THE OFFER AND WITHDRAWAL RIGHTS WILL EXPIRE AT 5:00 P.M., NEW YORK CITY TIME, ON
OCTOBER 15, 1996, UNLESS EXTENDED.
    


To Brokers, Dealers, Commercial Banks, Trust Companies and Other
Nominees:

   
                  We are asking you, as the record holder of Redeemable Warrants
of CinemaStar Luxury Theaters, Inc. (the "Company"), to bring to the attention
of clients for whom you hold Redeemable Warrants the Company's offer (the
"Offer") to reduce temporarily the exercise price for the Company's outstanding
Redeemable Warrants and to further modify the Redeemable Warrants to provide
that on the exercise of a Redeemable Warrant, the Company will issue one share
of Common Stock, plus one Class B Redeemable Warrant. The Offer, commenced on
September 16, 1996, and will end on October 15, 1996, unless extended (the
"Expiration Date").
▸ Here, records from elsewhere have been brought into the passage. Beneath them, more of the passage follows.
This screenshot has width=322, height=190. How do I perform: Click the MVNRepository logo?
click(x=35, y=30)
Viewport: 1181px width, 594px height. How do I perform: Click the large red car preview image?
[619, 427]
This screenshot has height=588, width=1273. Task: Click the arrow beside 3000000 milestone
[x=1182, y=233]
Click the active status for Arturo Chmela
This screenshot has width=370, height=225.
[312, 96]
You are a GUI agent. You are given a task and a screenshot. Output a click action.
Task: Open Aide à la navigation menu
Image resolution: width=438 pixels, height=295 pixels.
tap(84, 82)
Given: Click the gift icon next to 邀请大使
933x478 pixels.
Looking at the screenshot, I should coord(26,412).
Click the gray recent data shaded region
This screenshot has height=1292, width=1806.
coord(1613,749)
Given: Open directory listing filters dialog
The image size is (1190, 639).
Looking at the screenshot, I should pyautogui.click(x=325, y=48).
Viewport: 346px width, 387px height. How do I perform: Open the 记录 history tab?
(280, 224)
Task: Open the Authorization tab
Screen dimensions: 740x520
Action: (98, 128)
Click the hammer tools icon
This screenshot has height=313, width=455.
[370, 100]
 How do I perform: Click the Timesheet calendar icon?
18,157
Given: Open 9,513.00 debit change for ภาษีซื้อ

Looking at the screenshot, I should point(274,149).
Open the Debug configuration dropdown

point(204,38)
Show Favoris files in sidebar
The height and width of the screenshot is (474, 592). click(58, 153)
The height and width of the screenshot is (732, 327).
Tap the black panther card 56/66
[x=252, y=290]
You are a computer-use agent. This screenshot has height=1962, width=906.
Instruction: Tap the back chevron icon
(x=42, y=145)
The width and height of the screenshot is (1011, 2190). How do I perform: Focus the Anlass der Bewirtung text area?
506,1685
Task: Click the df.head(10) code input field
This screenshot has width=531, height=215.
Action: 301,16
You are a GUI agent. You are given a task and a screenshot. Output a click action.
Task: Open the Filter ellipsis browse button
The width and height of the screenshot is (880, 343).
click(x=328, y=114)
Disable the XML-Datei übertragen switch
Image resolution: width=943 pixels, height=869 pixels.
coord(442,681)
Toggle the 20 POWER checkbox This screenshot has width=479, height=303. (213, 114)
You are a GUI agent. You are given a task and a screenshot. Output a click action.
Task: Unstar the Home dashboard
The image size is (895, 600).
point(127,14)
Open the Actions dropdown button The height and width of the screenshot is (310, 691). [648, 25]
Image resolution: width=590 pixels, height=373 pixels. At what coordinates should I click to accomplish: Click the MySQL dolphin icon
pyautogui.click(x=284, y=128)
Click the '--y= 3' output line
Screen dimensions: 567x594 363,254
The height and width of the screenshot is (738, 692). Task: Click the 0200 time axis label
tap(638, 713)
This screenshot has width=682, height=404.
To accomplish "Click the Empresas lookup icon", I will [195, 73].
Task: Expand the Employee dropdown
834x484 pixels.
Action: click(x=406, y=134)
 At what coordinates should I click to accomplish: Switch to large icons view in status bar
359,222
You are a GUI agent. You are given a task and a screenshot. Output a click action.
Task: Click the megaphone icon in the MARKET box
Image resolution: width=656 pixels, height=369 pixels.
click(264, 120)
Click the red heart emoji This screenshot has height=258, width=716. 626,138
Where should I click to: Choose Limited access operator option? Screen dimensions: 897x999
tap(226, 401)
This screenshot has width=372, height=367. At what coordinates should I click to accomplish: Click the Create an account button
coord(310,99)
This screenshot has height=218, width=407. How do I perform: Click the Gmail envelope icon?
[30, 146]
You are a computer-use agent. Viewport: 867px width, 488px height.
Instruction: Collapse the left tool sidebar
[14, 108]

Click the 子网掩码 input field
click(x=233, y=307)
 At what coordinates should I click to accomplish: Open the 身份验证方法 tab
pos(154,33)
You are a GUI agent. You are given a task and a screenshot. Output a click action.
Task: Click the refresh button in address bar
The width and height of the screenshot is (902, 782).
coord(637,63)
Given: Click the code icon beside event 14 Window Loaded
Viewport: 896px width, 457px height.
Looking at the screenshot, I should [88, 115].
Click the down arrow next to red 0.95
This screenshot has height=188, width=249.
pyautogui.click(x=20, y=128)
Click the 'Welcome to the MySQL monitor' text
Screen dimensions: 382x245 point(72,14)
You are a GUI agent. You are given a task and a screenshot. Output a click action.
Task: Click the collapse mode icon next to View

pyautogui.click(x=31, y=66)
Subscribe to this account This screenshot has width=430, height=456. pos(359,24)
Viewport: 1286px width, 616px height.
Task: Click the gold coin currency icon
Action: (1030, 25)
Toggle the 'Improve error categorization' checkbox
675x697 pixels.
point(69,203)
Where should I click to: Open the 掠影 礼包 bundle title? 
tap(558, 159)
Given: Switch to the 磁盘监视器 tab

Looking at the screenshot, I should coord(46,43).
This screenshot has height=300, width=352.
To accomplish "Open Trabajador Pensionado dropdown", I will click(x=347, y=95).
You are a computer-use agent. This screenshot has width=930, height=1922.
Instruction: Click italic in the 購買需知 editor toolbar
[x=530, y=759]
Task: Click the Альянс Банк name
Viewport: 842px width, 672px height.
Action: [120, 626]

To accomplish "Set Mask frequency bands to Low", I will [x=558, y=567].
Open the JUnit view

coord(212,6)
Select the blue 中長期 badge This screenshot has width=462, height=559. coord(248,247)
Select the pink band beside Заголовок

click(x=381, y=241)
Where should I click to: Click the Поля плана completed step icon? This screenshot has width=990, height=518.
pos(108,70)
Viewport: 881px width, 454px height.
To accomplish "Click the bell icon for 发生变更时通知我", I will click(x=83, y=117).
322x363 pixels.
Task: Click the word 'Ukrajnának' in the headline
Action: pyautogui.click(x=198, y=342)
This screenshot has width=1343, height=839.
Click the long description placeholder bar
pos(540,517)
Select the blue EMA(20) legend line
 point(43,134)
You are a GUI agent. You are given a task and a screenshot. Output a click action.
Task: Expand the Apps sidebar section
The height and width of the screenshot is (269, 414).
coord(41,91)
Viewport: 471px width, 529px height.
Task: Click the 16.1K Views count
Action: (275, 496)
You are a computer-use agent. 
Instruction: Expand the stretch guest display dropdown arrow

After the Offer, each Redeemable Warrant will revert back to
its original terms which entitles the holder until February 6, 2006, to purchase
one share of Common Stock at a price of $6.00.

                  Each Class B Redeemable Warrant is exercisable from 
September 16, 1996 until September 15, 2001 to purchase one share of Common 
Stock at $6.50.
    

                  For your information, we are enclosing herewith the following
materials:

   
                  1. Prospectus dated September 16, 1996.

                  2. Letter to Redeemable Warrantholders of the Company from
John Ellison, Jr., President of the Company, dated September 16, 1966.
    

                  3. Notice of Guaranteed Delivery to be used to accept the
Offer if the Redeemable Warrants and all other required documents are not
immediately available or cannot be delivered to the Depository Trust Company,
the Midwest Securities Trust Company or the Philadelphia Depository Trust
Company by the Expiration Date or if the procedure for book-entry transfer
cannot be completed prior to the Expiration Date.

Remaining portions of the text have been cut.